Kentucky's unemployment rate remained at less than 10 percent in June, falling to 9.6 percent from 9.8 percent in May. May had marked the first time in more than two years that the economic indicator was less than 10 percent.
Unfortunately, while the state's "economy regained some footing," the reasons for the improvement weren't all positive, said Justine Detzel, chief labor market analyst for the Office of Employment and Training. "A portion of the decline in the unemployment rate is attributed to a drop in the civilian labor force as fewer new entrants started job searches," she said in a statement.
The state continued to lag the national rate, which was 9.2 percent in June, up from 9.1 percent in May.
In June, the state gained 1,600 non-farm jobs across five of the 11 major economic sectors. Five others saw declines, and one stayed the same.
The most job increases came in manufacturing, which added 1,200 jobs.

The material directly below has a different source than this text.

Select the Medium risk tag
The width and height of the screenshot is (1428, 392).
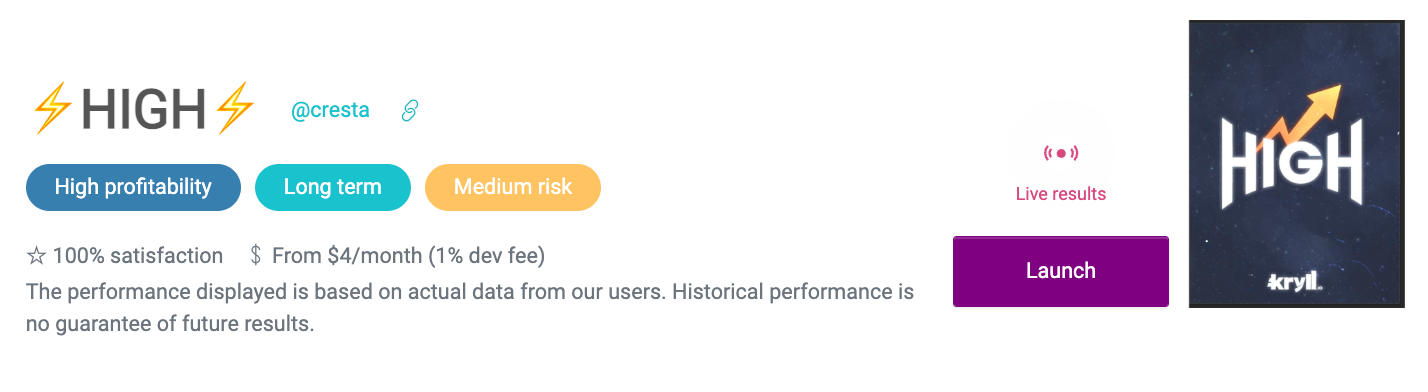point(513,187)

Detzel said the gains came as factories ramped up production as parts availability was restored. Many automotive-related factories were idled earlier this year because they were not receiving parts manufactured in Japan, which was devastated by an earthquake and tsunami.
The state's leisure and hospitality sector added 1,100 jobs as arts, entertainment and recreations businesses expanded, Detzel said.

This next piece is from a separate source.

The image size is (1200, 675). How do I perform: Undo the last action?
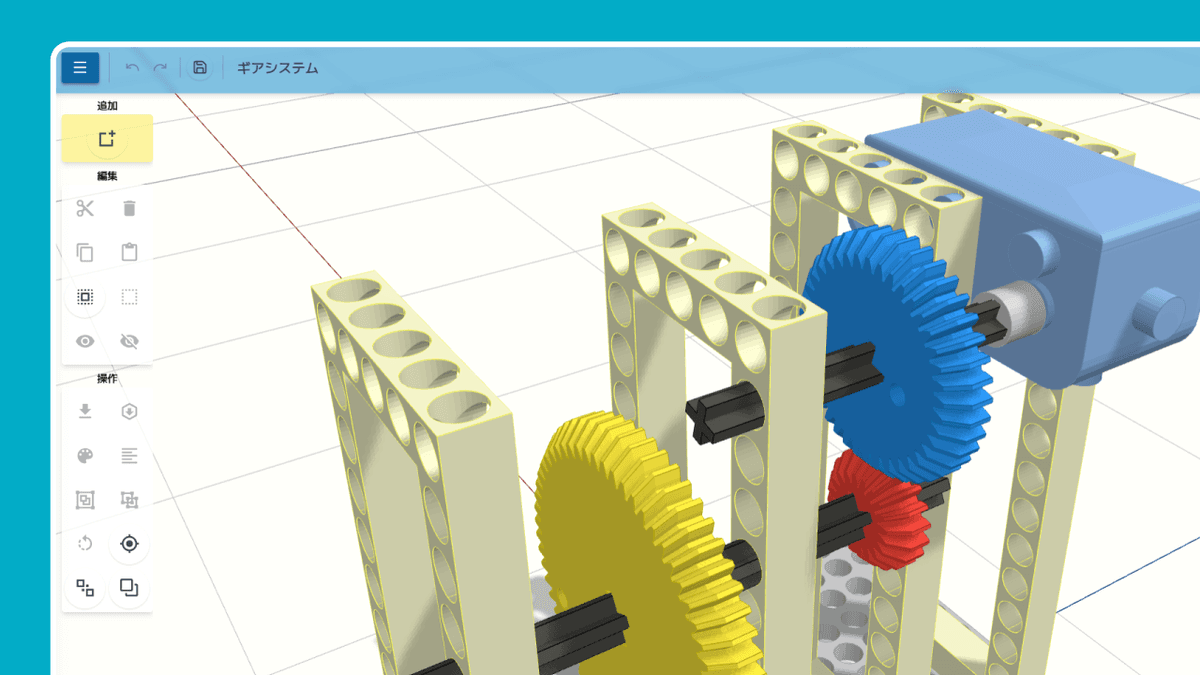tap(131, 67)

The trade, transportation and utilities sector saw the number of jobs increase by 1,000, while the construction sector added 400 workers, and mining and logging jumped by 100.
The most job losses came in the other services sector, which shed 1,000 workers.
"This marks the second consecutive month of declining employment in the other services sector," Detzel noted. "The contraction in this sector is a sign of layoffs at commercial and industrial repair and maintenance companies."
Other sectors with declining employment were financial activities (700), government (300), professional and business services (100) and information (100).
Employment in the educational and health services sector was flat.